• [Work instruction]:
Search the data for the string "computer" and copy each line where it turns up.

• [Data for processing]:
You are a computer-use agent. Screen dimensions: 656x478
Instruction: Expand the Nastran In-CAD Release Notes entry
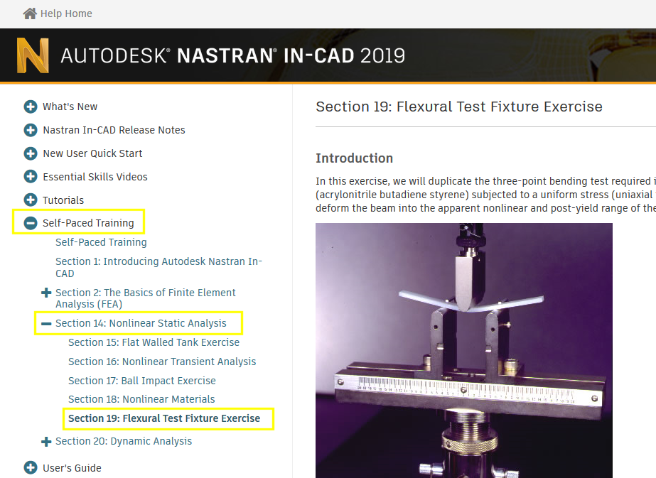click(x=30, y=130)
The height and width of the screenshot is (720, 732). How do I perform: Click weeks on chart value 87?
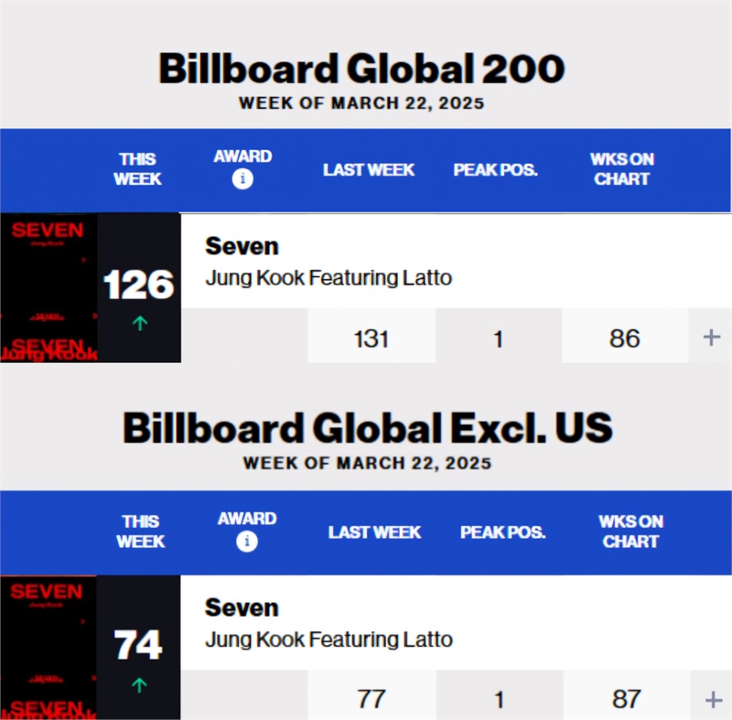tap(626, 700)
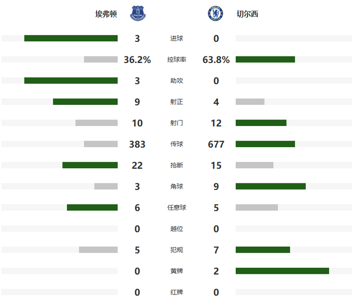Click the 控球率 stat label
Image resolution: width=352 pixels, height=306 pixels.
(x=177, y=59)
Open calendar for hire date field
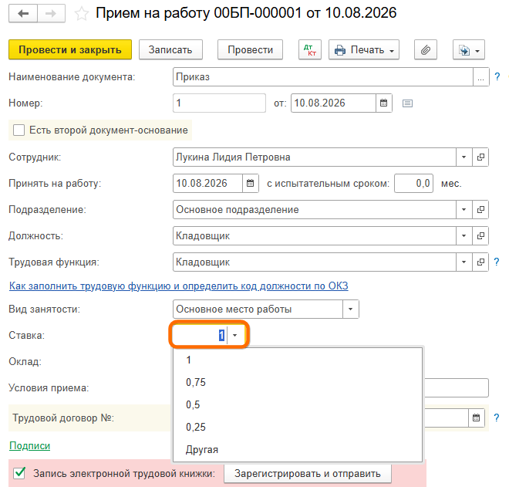 (251, 183)

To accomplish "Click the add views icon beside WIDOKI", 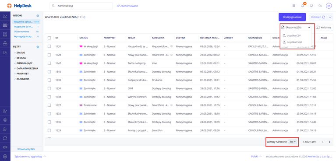I will (38, 16).
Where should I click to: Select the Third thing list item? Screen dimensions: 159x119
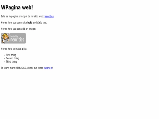tap(11, 62)
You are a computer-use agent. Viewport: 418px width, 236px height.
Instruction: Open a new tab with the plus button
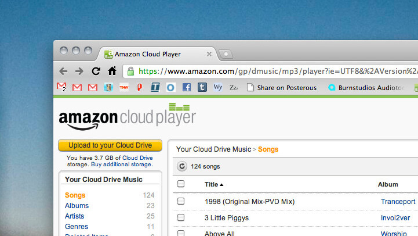tap(226, 55)
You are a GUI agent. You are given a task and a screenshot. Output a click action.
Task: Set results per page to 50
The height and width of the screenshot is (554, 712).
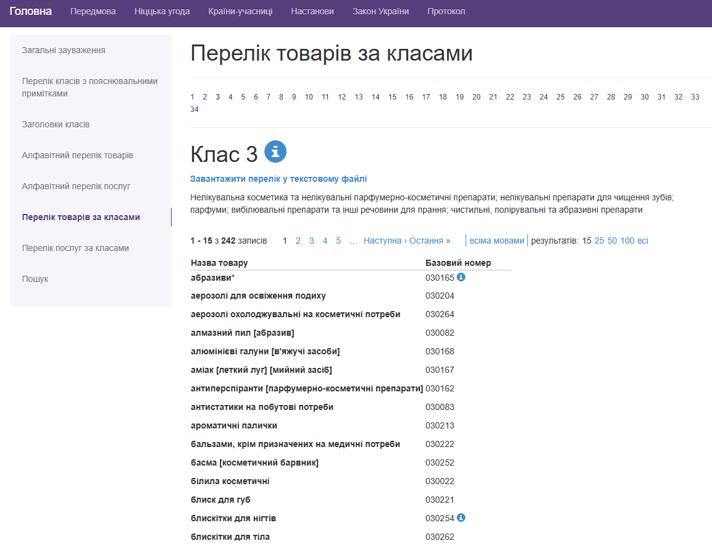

• [Worked solution]:
You are a computer-use agent. Screen dimensions: 656x478
You are a computer-use agent. Viewport: 418px width, 236px height.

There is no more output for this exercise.